Angebote auch in Delitzscher Kneipe und Bibliothek

Etabliert ist mit den „Delitzscher Vorlesungen“ eine offene Lesebühne. Privatmann Thilo Fuchs hatte im Januar 2014 erstmals dazu eingeladen, wollte nach Vorbild Leipziger Veranstaltungen auch seiner Heimatstadt Delitzsch eine Plattform für Freunde des Schreibens und Lesens bieten. Die Reihe ist inzwischen fester Bestandteil des Delitzscher Kulturkalenders. Bei freiem Eintritt bekommen die Gäste an jedem vierten Sonntag im Monat ab 17 Uhr Literatur vorgelesen. Durchschnittlich lesen zehn Leute vor, meist selbstverfasste und noch unveröffentlichte Werke aller möglichen Stile. Ein junger Ex-Delitzscher Dichter, der an Wettbewerben teilnimmt, gehört genauso zum mittlerweile festen Vorleserstamm wie Autoren von Kurzgeschichten, immer wieder gesellen sich neue Vorleser und Zuhörer dazu.

Der junge Dichter Karl präsentiert in der No.2 regelmäßig seine Nachtgedanken. Quelle: Christine Jacob

Seit Sommer 2015 findet die Reihe in der Altstadtkneipe No.2 statt, wo wiederum der Wirt seine Räume kostenfrei zur Verfügung stellt und trotz ausgeweiteter Ruhetage extra für die Veranstaltung öffnet. Nach dem Vorlesen tauschen sich die Teilnehmer aus. Die nächste Gelegenheit ist an diesem Sonntag ab 17 Uhr in der No.2.

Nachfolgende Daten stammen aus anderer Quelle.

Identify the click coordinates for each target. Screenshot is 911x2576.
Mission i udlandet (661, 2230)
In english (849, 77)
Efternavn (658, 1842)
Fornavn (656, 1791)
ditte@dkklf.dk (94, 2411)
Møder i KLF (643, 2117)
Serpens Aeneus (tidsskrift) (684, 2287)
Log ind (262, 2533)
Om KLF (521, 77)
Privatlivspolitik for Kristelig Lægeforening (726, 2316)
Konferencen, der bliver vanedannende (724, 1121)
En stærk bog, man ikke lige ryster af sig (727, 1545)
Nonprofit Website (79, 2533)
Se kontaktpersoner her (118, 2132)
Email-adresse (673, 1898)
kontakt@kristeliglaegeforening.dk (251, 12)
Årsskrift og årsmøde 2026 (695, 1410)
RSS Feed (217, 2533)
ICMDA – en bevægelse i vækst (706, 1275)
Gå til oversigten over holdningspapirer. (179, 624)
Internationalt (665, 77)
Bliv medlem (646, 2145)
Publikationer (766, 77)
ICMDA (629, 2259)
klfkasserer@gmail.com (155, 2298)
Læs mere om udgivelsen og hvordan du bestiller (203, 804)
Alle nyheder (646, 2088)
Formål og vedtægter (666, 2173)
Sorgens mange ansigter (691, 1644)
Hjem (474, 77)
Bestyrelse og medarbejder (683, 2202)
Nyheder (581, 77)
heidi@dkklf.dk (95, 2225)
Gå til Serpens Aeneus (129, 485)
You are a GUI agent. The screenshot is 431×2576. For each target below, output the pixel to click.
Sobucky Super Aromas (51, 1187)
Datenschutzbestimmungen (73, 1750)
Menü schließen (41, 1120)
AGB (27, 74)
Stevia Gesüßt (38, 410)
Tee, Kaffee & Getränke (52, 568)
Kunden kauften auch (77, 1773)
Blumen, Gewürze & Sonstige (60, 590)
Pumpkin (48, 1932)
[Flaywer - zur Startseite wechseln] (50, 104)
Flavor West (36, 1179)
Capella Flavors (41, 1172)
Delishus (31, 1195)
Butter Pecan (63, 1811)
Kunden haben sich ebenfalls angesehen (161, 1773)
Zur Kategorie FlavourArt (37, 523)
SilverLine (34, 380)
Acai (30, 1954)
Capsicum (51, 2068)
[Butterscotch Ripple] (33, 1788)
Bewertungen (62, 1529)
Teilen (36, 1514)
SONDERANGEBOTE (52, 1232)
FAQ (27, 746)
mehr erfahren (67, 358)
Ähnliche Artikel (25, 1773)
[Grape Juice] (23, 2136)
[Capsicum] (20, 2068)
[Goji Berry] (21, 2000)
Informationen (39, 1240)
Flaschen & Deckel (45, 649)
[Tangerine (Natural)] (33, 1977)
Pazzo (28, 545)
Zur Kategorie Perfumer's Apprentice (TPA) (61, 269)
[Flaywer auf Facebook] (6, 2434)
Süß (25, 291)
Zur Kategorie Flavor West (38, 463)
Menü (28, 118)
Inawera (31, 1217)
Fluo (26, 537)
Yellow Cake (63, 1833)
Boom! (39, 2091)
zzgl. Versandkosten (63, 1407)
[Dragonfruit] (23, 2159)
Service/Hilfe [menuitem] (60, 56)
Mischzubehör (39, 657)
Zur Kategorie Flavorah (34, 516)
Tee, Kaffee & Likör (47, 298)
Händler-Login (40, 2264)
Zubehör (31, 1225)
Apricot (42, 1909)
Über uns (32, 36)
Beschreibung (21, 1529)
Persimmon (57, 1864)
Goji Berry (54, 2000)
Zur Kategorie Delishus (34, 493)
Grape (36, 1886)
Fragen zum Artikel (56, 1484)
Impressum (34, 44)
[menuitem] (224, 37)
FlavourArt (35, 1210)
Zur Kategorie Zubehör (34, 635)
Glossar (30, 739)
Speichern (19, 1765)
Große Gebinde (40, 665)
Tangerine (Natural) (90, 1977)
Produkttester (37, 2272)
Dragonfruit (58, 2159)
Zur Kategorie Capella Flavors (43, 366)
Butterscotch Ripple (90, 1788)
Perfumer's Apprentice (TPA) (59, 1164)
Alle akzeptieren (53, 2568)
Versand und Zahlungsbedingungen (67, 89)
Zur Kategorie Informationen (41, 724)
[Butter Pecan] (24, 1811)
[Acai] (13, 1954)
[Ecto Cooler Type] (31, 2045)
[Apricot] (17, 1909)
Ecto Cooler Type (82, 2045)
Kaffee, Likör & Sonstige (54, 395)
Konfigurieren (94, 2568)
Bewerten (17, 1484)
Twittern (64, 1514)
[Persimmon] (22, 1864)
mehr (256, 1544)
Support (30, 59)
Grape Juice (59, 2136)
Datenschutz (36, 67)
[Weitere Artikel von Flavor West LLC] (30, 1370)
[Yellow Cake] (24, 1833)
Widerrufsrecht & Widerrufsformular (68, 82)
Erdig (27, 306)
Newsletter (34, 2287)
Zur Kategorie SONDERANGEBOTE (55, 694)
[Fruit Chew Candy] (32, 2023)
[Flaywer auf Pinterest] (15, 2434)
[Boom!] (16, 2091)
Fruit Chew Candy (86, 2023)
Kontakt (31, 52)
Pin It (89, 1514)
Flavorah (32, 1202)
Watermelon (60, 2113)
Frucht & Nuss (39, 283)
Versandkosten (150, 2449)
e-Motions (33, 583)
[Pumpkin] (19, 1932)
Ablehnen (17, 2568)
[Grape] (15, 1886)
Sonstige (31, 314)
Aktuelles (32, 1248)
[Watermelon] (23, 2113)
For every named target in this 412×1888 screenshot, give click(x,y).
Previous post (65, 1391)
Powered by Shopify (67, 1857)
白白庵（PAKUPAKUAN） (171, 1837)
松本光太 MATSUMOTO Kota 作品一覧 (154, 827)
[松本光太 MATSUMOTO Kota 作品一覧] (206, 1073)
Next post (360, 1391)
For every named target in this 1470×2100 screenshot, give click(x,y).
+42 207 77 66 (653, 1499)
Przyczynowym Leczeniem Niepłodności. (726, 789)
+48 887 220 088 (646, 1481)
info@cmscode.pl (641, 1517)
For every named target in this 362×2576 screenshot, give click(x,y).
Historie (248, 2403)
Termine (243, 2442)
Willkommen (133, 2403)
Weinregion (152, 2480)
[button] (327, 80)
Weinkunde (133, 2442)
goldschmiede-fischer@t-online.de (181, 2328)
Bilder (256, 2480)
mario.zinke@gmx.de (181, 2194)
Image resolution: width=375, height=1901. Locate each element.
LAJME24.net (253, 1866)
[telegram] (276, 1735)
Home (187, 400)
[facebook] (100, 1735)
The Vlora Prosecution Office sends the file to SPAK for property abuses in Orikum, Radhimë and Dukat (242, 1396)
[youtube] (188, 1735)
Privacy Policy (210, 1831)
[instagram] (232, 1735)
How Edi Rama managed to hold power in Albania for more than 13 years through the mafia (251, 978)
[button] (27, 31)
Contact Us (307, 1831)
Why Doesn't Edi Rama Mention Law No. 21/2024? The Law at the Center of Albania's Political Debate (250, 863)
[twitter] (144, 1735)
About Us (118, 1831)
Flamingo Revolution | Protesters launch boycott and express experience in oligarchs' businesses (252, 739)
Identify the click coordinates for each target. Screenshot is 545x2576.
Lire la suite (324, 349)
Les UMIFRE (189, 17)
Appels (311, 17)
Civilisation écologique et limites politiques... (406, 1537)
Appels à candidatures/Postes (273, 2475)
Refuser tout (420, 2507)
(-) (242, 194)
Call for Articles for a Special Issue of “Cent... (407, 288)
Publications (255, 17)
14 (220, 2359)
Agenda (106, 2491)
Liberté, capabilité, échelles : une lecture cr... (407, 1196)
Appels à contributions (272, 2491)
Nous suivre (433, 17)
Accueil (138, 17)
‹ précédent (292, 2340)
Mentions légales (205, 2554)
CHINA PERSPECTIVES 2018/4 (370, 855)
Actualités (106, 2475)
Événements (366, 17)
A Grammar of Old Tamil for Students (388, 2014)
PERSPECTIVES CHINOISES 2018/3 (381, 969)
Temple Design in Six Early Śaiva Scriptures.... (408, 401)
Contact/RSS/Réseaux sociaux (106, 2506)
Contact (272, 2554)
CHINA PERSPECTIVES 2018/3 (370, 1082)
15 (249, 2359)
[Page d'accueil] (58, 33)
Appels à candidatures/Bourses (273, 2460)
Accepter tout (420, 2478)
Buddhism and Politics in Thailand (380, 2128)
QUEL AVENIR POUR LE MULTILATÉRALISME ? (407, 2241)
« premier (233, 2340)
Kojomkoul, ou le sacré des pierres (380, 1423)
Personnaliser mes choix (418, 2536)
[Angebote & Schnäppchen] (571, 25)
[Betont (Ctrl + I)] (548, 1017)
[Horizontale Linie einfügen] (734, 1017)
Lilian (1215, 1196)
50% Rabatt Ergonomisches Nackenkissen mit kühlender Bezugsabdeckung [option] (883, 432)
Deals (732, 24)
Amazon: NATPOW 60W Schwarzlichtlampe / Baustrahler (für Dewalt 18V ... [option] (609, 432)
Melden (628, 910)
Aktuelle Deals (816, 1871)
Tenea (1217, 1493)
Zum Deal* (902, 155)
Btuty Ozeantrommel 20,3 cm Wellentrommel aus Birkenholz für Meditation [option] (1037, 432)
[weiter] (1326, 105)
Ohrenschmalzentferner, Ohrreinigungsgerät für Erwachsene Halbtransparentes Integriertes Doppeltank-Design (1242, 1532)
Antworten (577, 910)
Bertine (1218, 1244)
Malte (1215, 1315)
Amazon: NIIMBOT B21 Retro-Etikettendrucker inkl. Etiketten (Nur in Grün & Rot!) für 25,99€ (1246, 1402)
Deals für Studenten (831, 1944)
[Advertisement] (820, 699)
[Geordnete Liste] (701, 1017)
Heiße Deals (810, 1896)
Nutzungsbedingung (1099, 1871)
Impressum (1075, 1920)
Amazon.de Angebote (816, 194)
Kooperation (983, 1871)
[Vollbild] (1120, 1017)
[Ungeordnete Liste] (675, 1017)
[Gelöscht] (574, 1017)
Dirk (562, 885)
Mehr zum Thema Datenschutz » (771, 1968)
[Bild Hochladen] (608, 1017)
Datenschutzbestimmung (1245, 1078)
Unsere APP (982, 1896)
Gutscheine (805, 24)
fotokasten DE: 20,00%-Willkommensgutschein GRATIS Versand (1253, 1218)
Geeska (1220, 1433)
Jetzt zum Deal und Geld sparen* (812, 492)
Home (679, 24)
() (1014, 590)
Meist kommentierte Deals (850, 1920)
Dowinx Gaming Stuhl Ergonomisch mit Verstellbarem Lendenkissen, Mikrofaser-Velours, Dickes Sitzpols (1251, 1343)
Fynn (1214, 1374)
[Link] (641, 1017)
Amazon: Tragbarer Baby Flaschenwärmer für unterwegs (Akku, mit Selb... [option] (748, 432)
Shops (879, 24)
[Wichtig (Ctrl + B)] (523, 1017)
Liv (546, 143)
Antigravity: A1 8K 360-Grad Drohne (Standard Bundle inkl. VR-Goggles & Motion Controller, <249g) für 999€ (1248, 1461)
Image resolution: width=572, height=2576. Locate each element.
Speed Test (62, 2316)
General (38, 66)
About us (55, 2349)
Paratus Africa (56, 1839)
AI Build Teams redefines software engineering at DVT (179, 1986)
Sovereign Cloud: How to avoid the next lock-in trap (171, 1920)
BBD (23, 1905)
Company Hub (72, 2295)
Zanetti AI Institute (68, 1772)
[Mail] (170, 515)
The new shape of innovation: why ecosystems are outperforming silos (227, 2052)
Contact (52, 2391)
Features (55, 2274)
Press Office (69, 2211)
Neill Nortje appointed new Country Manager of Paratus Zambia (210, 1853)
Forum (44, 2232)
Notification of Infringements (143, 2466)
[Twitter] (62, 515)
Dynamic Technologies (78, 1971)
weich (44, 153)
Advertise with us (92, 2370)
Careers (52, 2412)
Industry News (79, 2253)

Zu den privaten und Buchhandelsangeboten kommen die Veranstaltungen der Stadtbibliothek mit ihren mehr als 1100 aktiven Nutzern. „Buch trifft Note“ heißt es am Freitag um 18 Uhr wieder – diesmal mit russischen Impressionen. Am Dienstag ist wieder Literaturstammtisch. Nicht nur die neue Leiterin Anett Hacker wird Literarisches vorstellen, die Gäste sind aufgerufen, sich mit eigenen Buchvorstellungen zu beteiligen. Der Eintritt ist ebenfalls frei.